Chapter Three
Mason
San Diego, California
2020
“Well look who decided to join us,” Jack says as I grab a beer from the cooler. “Did Millie give you permission to leave the house tonight?”
I scoop a handful of ice out of the cooler and dump it down his shirt. He jumps up like someone set off a bottle rocket under his chair. I walk around the fire-pit and take the chair next to Chase.
Since I moved to San Diego a couple months ago, I’ve been adopted into the weekly gathering of retired SEALs. Jack—the oldest of us all—hosts whomever shows up every Wednesday night on his back patio. When a bunch of old operators get together, there’s a lot of beer and stories about our time in service. Most of these guys have been out ten years or more. I’ve only been away from my team for two months. I’m not quite ready to talk about it like it’s in the past. That’s one of the reasons I rarely show up, but for probably the first time in his life, Jack is actually right about something. My main reason is that I want to be with Millie as much as possible. Being away from her when I’m at the base is torture. When I’m done with work, I go straight to her house. If she didn’t go out with her friends every once in a while, I don’t think I’d ever be away from her. Tonight, she’s out with Chase’s wife, Mariel.
“You heard from the ladies yet?” Chase says, shaking his head. “The last time they went out together, they ended up in the ocean fully clothed.”
“Yeah. I remember. Millie shook for an hour even after she dried off and buried herself in a mound of blankets.” I smile as I think about the five or six blankets that always clutter her bed. I still haven’t figured out how someone can be so cold all the time when it’s almost always seventy degrees here.
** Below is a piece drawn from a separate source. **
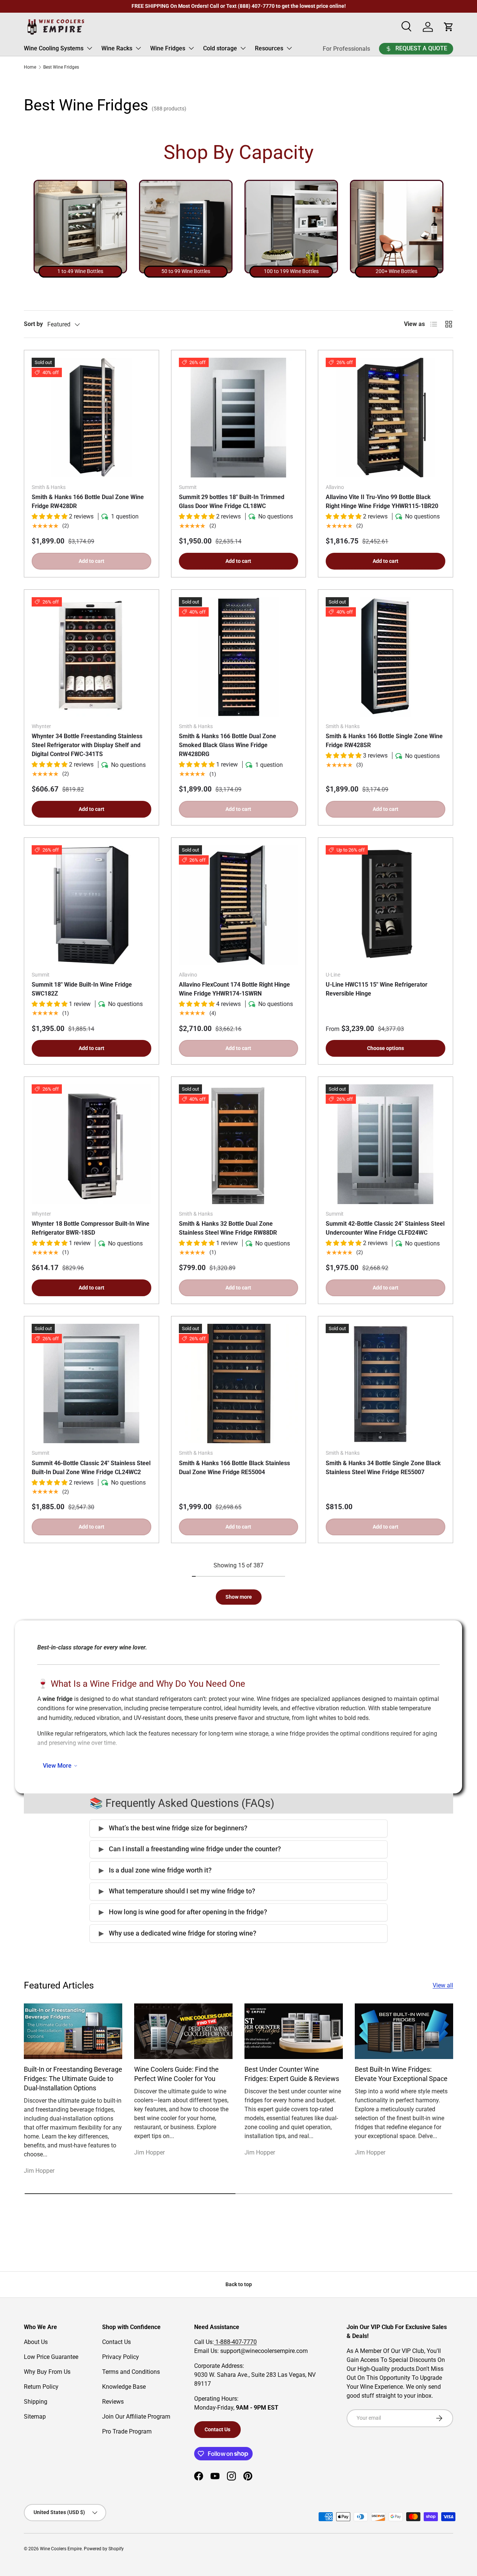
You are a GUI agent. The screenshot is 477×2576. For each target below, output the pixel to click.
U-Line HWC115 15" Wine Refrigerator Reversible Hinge (376, 989)
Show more (238, 1597)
“I told Mar to try to stick to two glasses of wine tonight, but no promises. She gets cranked up when she’s around Millie.”
Jack has finally cleared the ice out of his shirt. He plops back down in his chair and clears his throat loudly to make sure everyone is paying attention to him again. He’s one of those guys who never knows when to quit.
“I’m just saying the sex has to be out of this world to have the great Mason Davis all whipped up like this,” he says, peering at me over his glasses as he stokes the fire-pit with an old broom handle.
“Worry more about your own sex life. Or lack of one,” I say as my empty beer can lands perfectly in the middle of his forehead.
“He’s not wrong, Jack. When’s the last time you even touched a woman?” Chase drains the last of his beer and heads over to the cooler for another.
“Damn. If I had someone who looked like Millie, I wouldn’t be able to walk straight.” Jack just can’t stop himself. His voice is getting a little shaky. He knows he’s about to step on a land mine, but he keeps going. “The last time I saw her—at Charlie’s—she was wearing that little sundress number that just barely covered—”
“Watch your mouth,” I say sternly as Chase comes up behind him and almost knocks his head clear off his body with a swift backhand.
“Don’t talk about her like that again,” Chase says in a friendly tone, but his body language—including the finger that’s inches from Jack’s face—is telling a different story.
Jack tries to recover some of his swagger. “All right. All right. I know Princess Millie is off limits. I’ll back off. But only for her dad. Mack was the toughest fucker I ever met. I think he could probably still kick my ass from his grave.”
Chase rolls his eyes as he makes his way back over to me. “Ignore him,” he says as he hands me another beer.
“I always do.” I take a long swig. “Hey. Did Millie tell you about my replacement going down?”
“No, man. Just injured, I hope.”
“Yeah. Nothing serious. He tore his ACL. They want me to take the team back for a few months while he recovers.”
Chase raises his eyebrows. “How does Millie feel about that?”
“After the fight we had today, I’m guessing she’s all in favor of it.”
“What was the fight about? Same thing?”
“Yeah. You know how she is. She’s defiant about me trying to protect her. She’s so damn stubborn about it. I’m really trying to back off, but with everything that’s happened to her in the last year, it’s not easy to be laid-back about it, you know?”
“Yeah. You don’t need to tell me about Millie’s stubborn streak. That child almost gave me a heart attack during her college years. I’ve told you what she put us through. I felt like I was tracking a fugitive.”
I shake my head. “Her old agency boss has been calling her, too. He wants her back in DC. I don’t think she really has much interest in it.”
“From what she’s told me, she doesn’t have any interest in it. Do you want to go back to active duty? Or do you feel like you’re done with that life?”
“You’ve been gone for, what, about ten years? Do you feel like you’re done?”